Permintaan a -> Salin apa adanya bagian kutipan tentang turunnya Al-Quran dengan tujuh huruf, mulai dari "Dia berkata: Jika" sampai dengan "Tujuh huruf 9/28)".

::: Kutipan yang Disediakan :::

Dia berkata: Jika setiap kelompok dari mereka diminta untuk meninggalkan bahasanya dan mengikuti apa yang menjadi aturan bagi bahasa mereka, baik saat mereka masih anak-anak, remaja, atau dewasa, maka itu akan menjadi sangat sulit bagi mereka. Oleh karena itu, Allah memudahkan bagi mereka. (Fath al-Bari - Kitab Fadhail al-Quran - Bab Turunnya Al-Quran dengan Tujuh huruf 9/28)

::: Informasi yang Diberikan :::

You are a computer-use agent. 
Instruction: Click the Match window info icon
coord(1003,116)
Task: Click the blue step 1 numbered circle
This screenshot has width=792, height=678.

:::
::: Informasi yang Diberikan :::

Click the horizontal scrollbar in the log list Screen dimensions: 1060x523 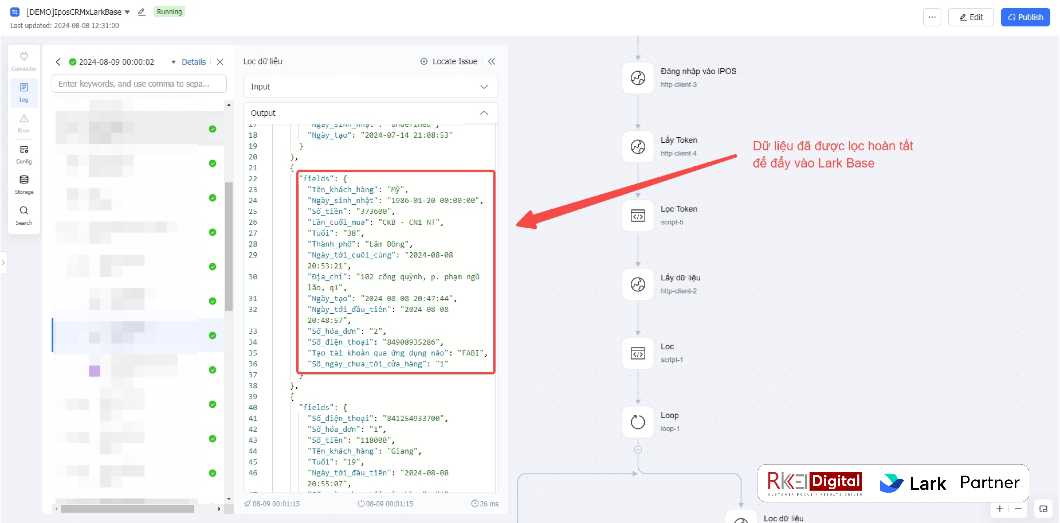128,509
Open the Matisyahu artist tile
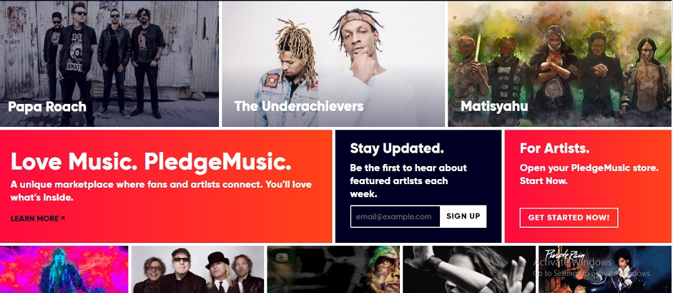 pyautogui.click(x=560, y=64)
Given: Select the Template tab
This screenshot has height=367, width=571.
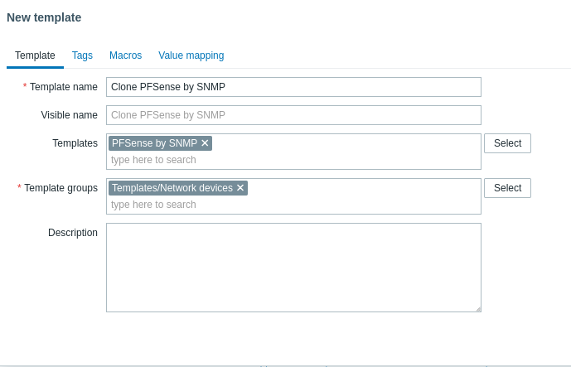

:::

Permintaan b -> Susun baris-baris dalam catatan, mulai dari baris yang memuat "Open the Matisyahu artist tile" sampai dengan baris yang memuat "This screenshot has height=367, width=571.", sebagai daftar JSON berisi string, satu string untuk setiap baris dan tanpa baris kosong. Jangan sertakan gambar dalam jawaban.

Penyelesaian Tugas a ->
Dia berkata: Jika setiap kelompok dari mereka diminta untuk meninggalkan bahasanya dan mengikuti apa yang menjadi aturan bagi bahasa mereka, baik saat mereka masih anak-anak, remaja, atau dewasa, maka itu akan menjadi sangat sulit bagi mereka. Oleh karena itu, Allah memudahkan bagi mereka. (Fath al-Bari - Kitab Fadhail al-Quran - Bab Turunnya Al-Quran dengan Tujuh huruf 9/28)

Penyelesaian Tugas b ->
[
  "Open the Matisyahu artist tile",
  " pyautogui.click(x=560, y=64)",
  "Given: Select the Template tab",
  "This screenshot has height=367, width=571."
]